Шрифт:
Закладка:
Со всей очевидностью проявилось стремление держать перестройку в рамках косметического ремонта прежней системы. Представители интеллигенции искренне и с воодушевлением защищали идею коренных преобразований, критиковали непоследовательность и нерешительность в их проведении, но поддержки не получали. Напротив, массированная атака на средства массовой информации и на творческую интеллигенцию со стороны местных партийных руководителей получала неизменный положительный отклик в зале. Слова же Ульянова в защиту прессы оказались невоспринятыми[272].
Если В. А. Медведев оценил итоги этого форума в целом положительно, а решения конференции назвал более прогрессивными и реформаторскими, чем настроения основной массы делегатов, то А. Н. Яковлев отнесся к этому по-другому. На его взгляд, результаты конференции разочаровали всех — и правых, и левых, и центристов: «Разномыслие в партии фактически привело к ее расколу на антиперестроечные и реформаторские силы. […] Если бы в то время фактический раскол в партии был оформлен организационно, то история страны пошла бы совсем по иному пути»[273].
Хотя были и положительные стороны: «Конференция показала возможность альтернативного мышления, сняла семидесятилетний запрет на обсуждение вопроса о многопартийности, политическом плюрализме. Конечно, для многих подобное было неожиданностью, ведь страх — отец нетерпимости и ненависти, слишком долго властвовал над людьми, сжигая совесть и деформируя сознание. […] Мы начали вслух говорить о том, о чем никогда не говорили»[274].
Осенью 1988 года Александр Николаевич пригласил на работу в ЦК научного сотрудника Института экономики мировой социалистической системы Александра Ципко. В этом факте ничего удивительного нет: Ципко — серьезный философ, доктор наук, автор многих книг. Однако есть одно «но». Александр Сергеевич никогда не скрывал, что он антисоветчик и антикоммунист. Якобы и Горбачев это знал, во всяком случае, если верить Ципко, то именно после того, как Александр Николаевич и Михаил Сергеевич прочли его книгу «Некоторые философские аспекты теории социализма», и было сделано приглашение поменять научный институт на Международный отдел ЦК.

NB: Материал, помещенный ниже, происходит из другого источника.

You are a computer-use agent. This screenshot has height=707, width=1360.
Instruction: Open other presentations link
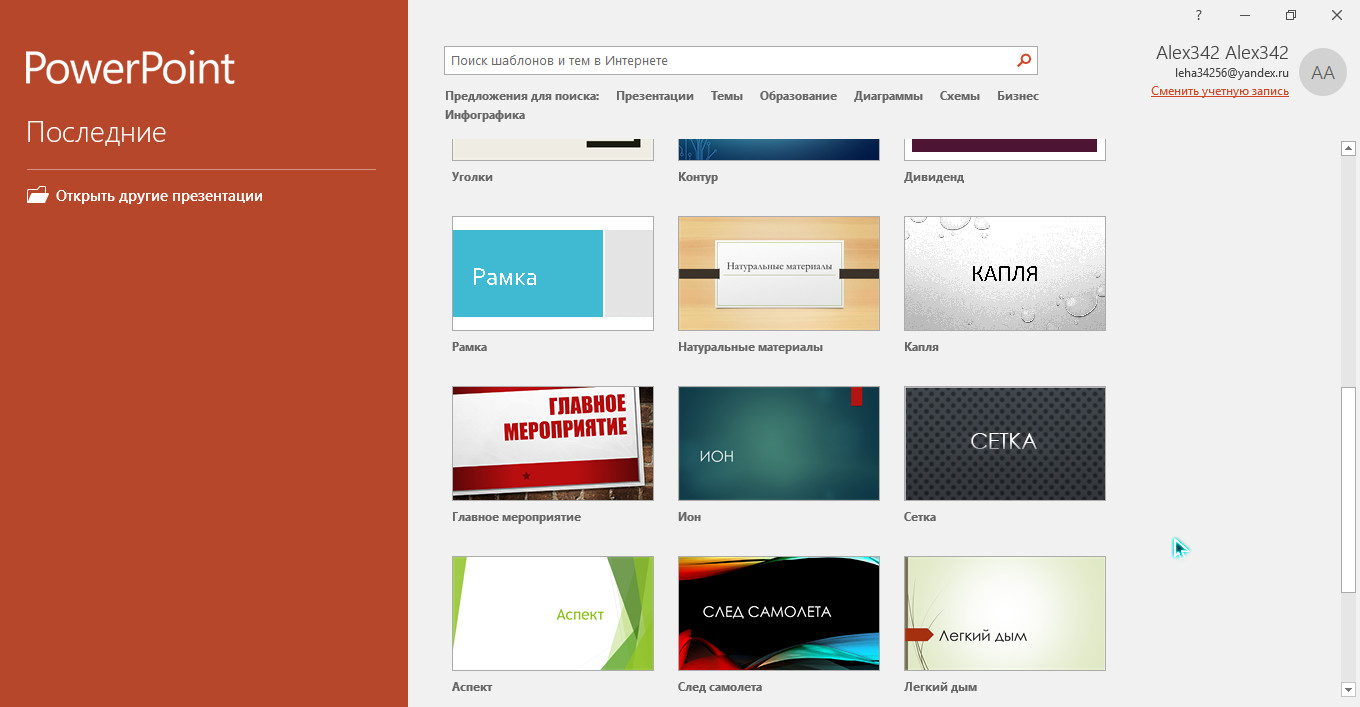pos(159,196)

Беседуя со мной, А. С. Ципко неоднократно утверждал, что и Яковлев всегда был убежденным антимарксистом.
Этим он и отличался от тогдашних либералов. Все наши либералы были настроены промарксистски, горой стояли за ленинский Октябрь. Гайдар и прочие. А он — нет. Возможно, поэтому они и разошлись с Горбачевым: Михаил Сергеевич все еще цеплялся за марксизм, а Александр Николаевич говорил о бессмысленности всего этого дела.
Он был со мной откровенен, зная о том, что я антисоветчик и антикоммунист. За это меня и любил. Мы были очень близки.
Сидим на работе, в семь вечера он меня вызывает: «Иди домой, поужинай и сразу возвращайся, нам надо поговорить». И с девяти до полуночи мы беседовали. Он мне рассказывал о своей жизни. Русская судьба.
Например, вспоминаю такие детали из его рассказов. Начало 30-х. У матери трое детей. Он самый старший, а еще есть девочки — двухлетка и пяти лет. Он мне рассказывал: «Мать ждала, когда же я умру. Потому что еды на всех не хватало, я съедал то, что должно было спасти малолеток». Вот в такой Советской России мы жили.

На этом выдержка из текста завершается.